Liban: la crise économique met en sursis l’hôpital Saint-Joseph
Vatican News
Sur les hauteurs de la banlieue nord de Beyrouth, d’où l’on peut apercevoir ce qu’il reste du port après l’explosion, l’hôpital Saint-Joseph accueille 800 patients, tous atteints de différentes pathologies mentales. Chacun d’entre eux a besoin d’une assistance spécifique et presque permanente. L’hôpital est une importante structure avec plusieurs bâtiments et emploie plus de 300 personnes, médecins, infirmières, infirmiers, et personnel non-soignant.
L’institution a été fondée en 1952 par le bienheureux père Jacques Haddad (né en 1875 et décédé en 1954, le père capucin a été béatifié à Beyrouth le 22 juin 2008). Son projet est lié aux conséquences de la Première Guerre mondiale lorsque les handicapés et les malades mentaux, souvent des enfants, étaient abandonnés par leurs familles. Face à ces situations, le père Haddad a fondé l’hôpital de la Croix et, en 1930, la Congrégation des sœurs franciscaines de la Croix du Liban. Ce sont elles qui aujourd’hui marchent sur les pas de leur fondateur et gèrent 25 centres médicaux, sociaux ou pédagogiques, dans tout le Liban. Dès le départ, l’institution se consacre à soutenir les plus démunis.
Appel à l’aide internaitonale
Mi-novembre, les 65 franciscaines de l’hôpital, dont la directrice, sœur Jeanette, ont reçu la visite d’une délégation de la fondation pontificale Aide à l’Église en Détresse. Avec d’autres organisations, AED soutient et finance des projets qui permettent à la structure de continuer à s’occuper de ses malades. La crise économique a mis à dure épreuve la tenue de l’établissement qui actuellement vit sur ses réserves et n’aurait que quelques mois d’autonomie sans la solidarité internationale.
Chaque mois, il faut verser les salaires, nourrir les patients, acheter des médicaments déjà très chers avant la crise mais dont le prix a plus que triplé avec la dévaluation de la livre libanaise. En sus, l’électricité n’arrivant qu’environ une heure par jour, l’hôpital fait tourner à plein régime des générateurs qui nécessitent chaque semaine quinze tonnes de fuel qu’il faut payer comptant et en dollars, à plus de 700 dollars la tonne.
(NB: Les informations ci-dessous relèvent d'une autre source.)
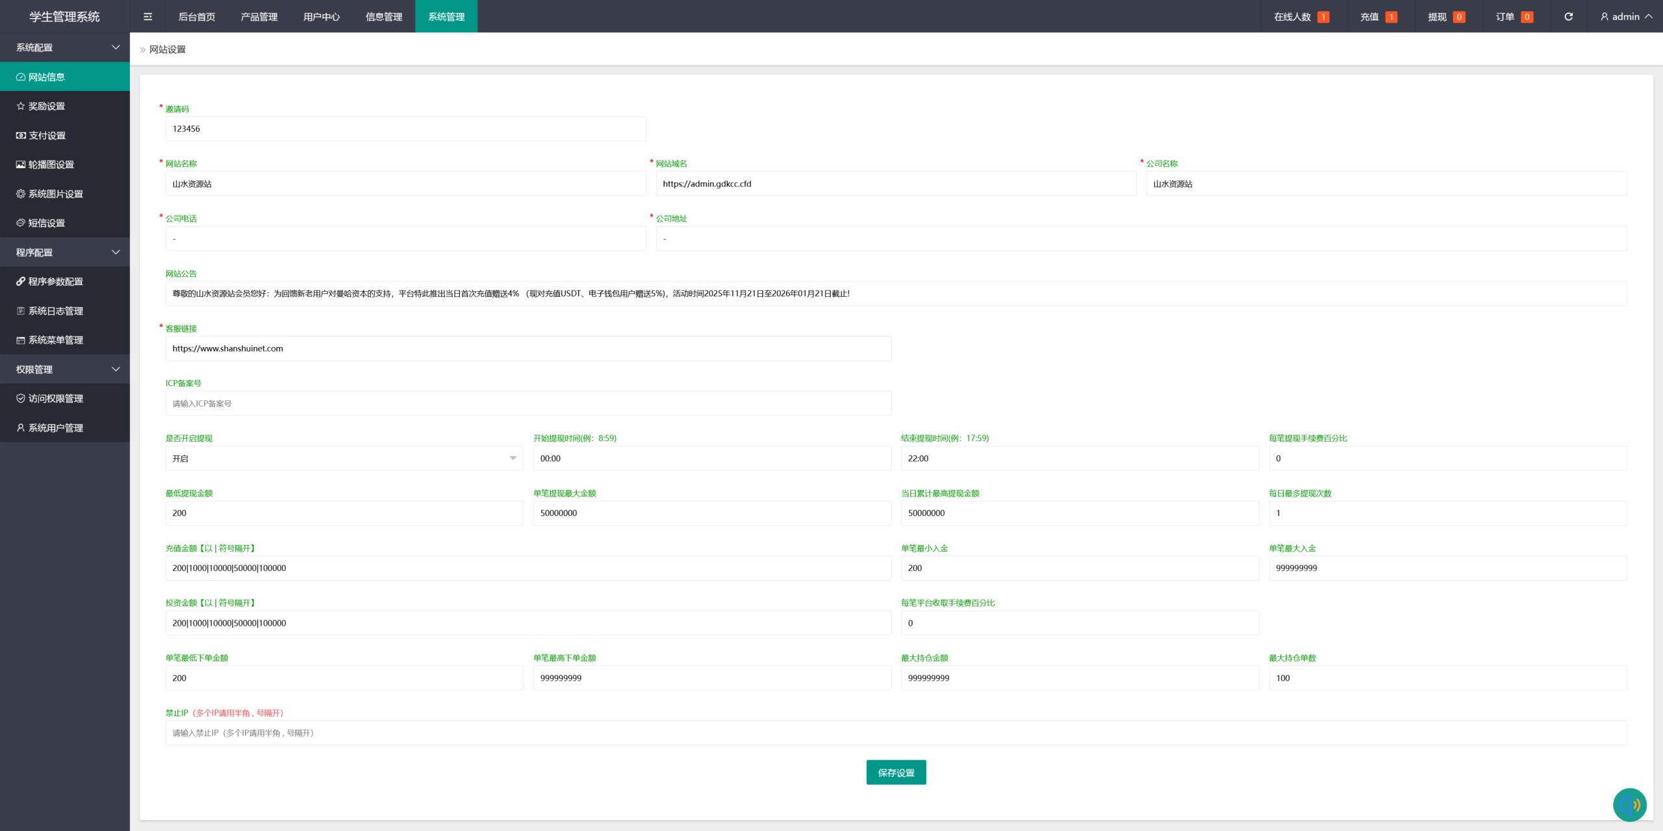Viewport: 1663px width, 831px height.
Task: Switch to the 用户中心 top tab
Action: click(322, 17)
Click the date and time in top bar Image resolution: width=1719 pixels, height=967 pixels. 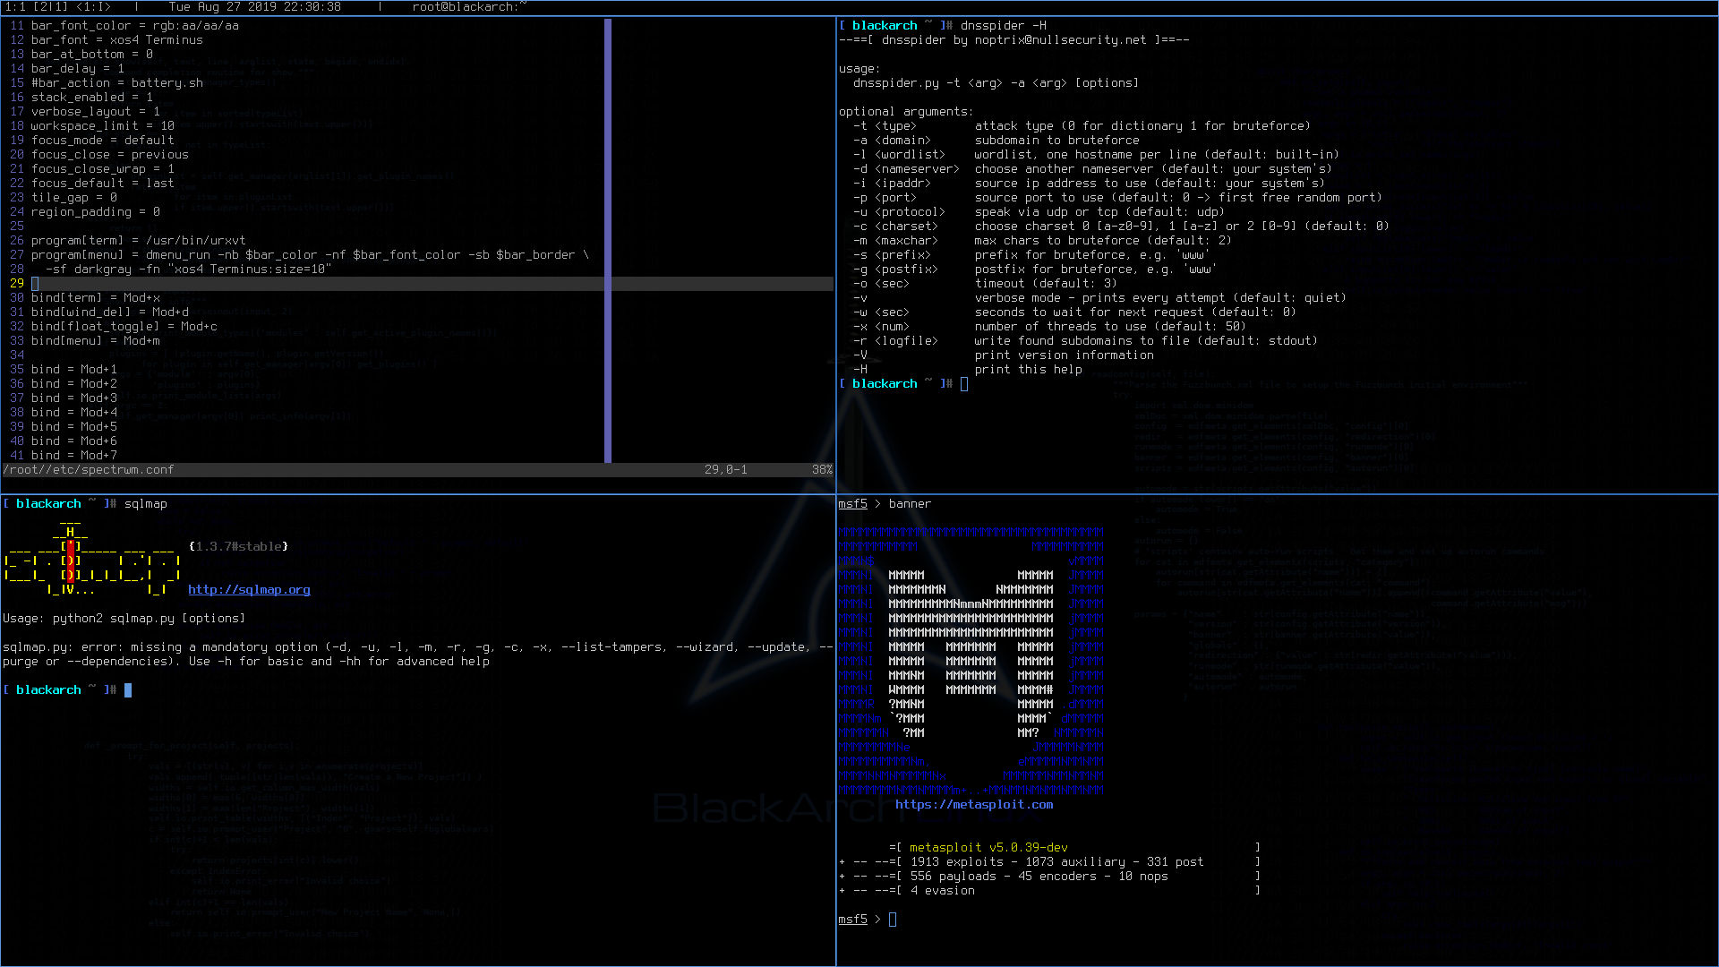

L’État contribuait à hauteur de deux dollars par patients, soit deux mille dollars par mois avant la pandémie et avant que la structure, à but non-lucratif, ne réduise sa capacité d’accueil de 1000 à 800 lits à cause de la Covid. Mais depuis l’été 2020, plus aucune contribution n’est versée. Même si celle-ci était minime et insuffisante, elle représentait une rentrée régulière. Dans ce contexte, il ne reste aucune autre solution à la congrégation que de lancer des appels incessants aux organisations internationales sans lesquelles ce serait la fermeture assurée, et une catastrophe pour les patients.
Abandonnés et sans famille
Sœur Jeanette détaille, lors de notre rencontre à Beyrouth, qu’en cas de fermeture de l’hôpital la plupart des malades se retrouveraient à la rue. «Beaucoup n’ont plus de famille», dit-elle. Ou plus dramatique encore, «on a de nombreux cas de falsification d’information. Les familles nous confient leurs enfants et il arrive plus souvent qu’on ne le croit que des faux noms, des fausses adresses et des faux numéros de téléphone nous soient fournis» ; une situation qui concerne malheureusement les cas les plus graves, explique la religieuse, qui assure qu’elle fera tout ce qu’elle peut pour éviter qu’ils ne se retrouvent à la rue au cas où les financements n’arrivent pas et où l’établissement serait contraint de fermer.
Le personnel soignant, qui n’est pas épargné par la crise, comme l’écrasante majorité des Libanais, souhaite évidemment pouvoir poursuivre l’activité. Les infirmiers et infirmières sont souvent le seul contact des malades avec l’extérieur. Foutine, une jeune infirmière, témoigne de la détresse de nombreux malades. Ce travail est pour elle une «vocation», et elle se refuse à l’idée que l’hôpital puisse fermer faute d’argent. Ni Foutine, ni ses collègues, qui constituent pour beaucoup une famille de substitution, n’imaginent à aucun moment devoir abandonner des enfants une deuxième fois.